▶ Work instructions: Could you copy each line of the entries that contains "agent"?
========
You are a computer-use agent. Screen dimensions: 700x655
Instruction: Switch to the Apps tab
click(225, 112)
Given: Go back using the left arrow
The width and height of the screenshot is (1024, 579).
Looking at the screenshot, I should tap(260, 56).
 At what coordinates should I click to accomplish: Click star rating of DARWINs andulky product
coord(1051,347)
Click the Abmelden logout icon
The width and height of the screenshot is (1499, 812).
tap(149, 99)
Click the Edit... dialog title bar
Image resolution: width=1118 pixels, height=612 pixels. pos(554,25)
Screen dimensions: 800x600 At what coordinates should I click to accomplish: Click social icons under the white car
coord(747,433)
========
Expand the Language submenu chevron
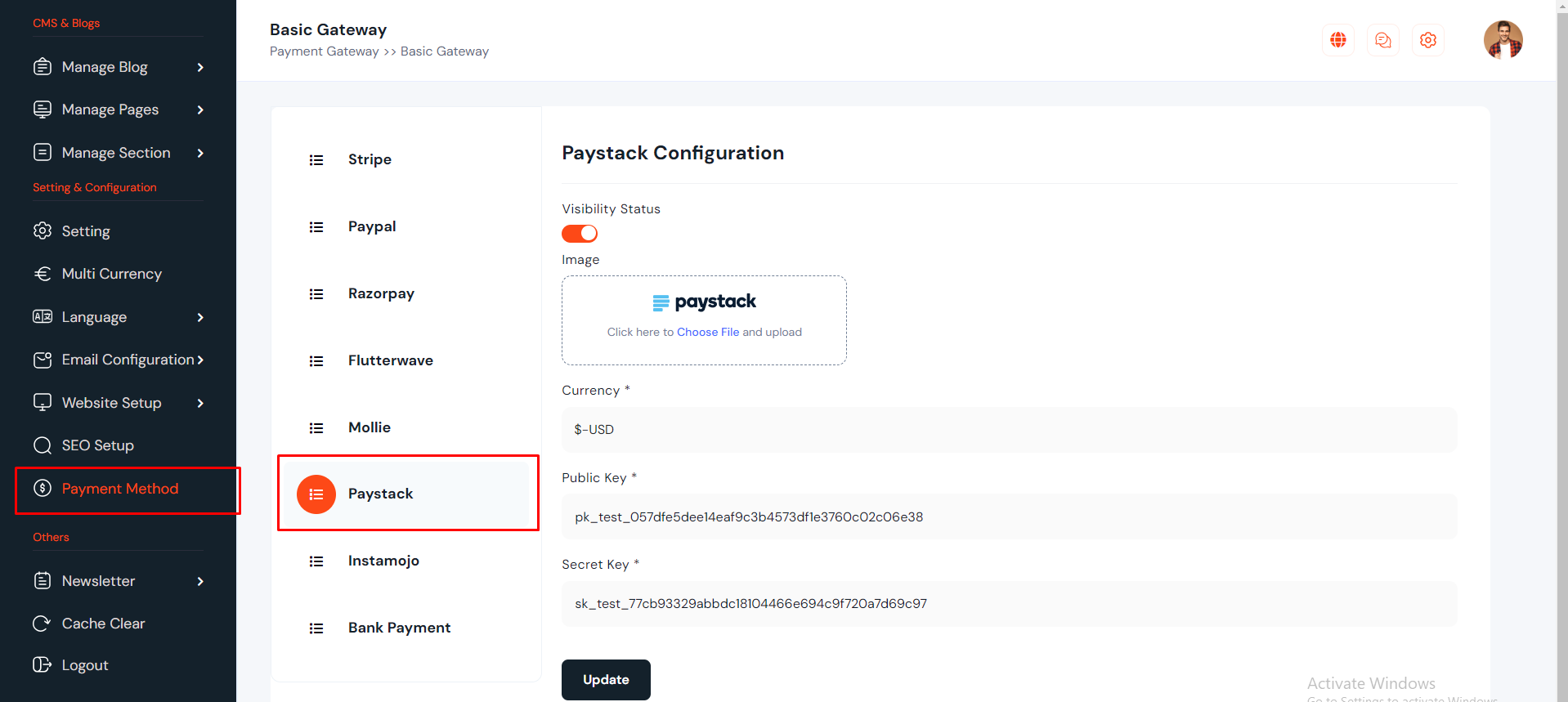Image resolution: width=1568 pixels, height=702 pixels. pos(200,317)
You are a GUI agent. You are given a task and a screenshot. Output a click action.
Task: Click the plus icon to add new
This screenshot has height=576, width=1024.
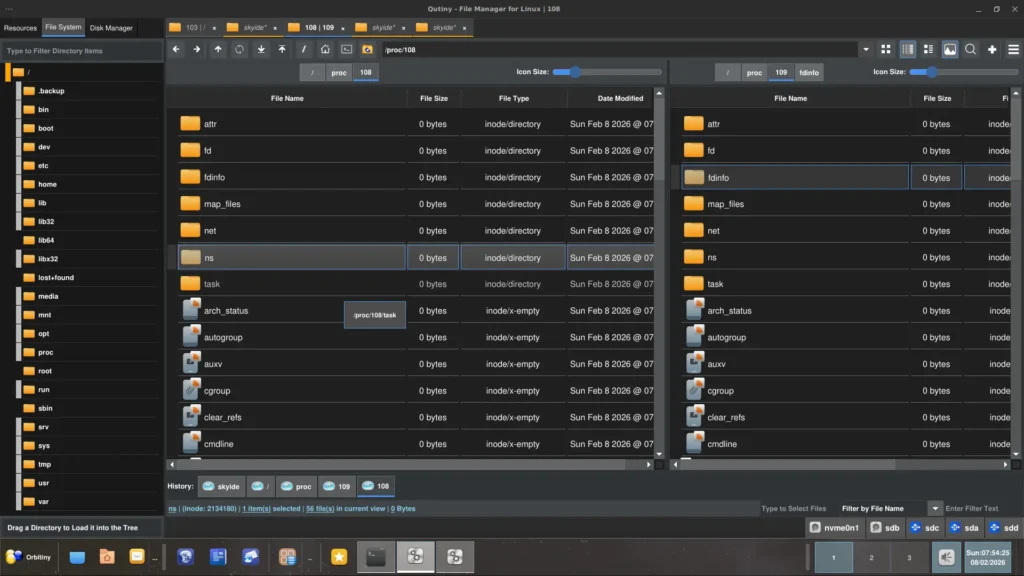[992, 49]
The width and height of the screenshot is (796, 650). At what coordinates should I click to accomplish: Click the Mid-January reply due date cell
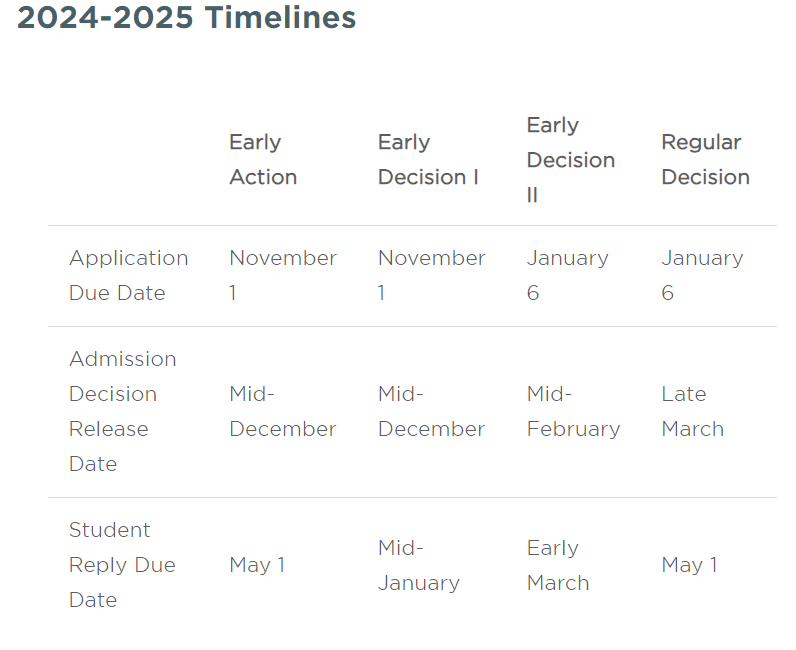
========
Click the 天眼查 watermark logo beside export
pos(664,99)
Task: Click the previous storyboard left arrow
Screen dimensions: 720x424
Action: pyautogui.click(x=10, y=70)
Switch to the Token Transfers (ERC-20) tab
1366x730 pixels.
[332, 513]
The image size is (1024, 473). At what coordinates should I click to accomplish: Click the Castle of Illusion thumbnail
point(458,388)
========
▶ Exercise result:
You are a computer-use agent. Screen dimensions: 700x655
You are a GUI agent. You are given a task and a screenshot. Output a click action.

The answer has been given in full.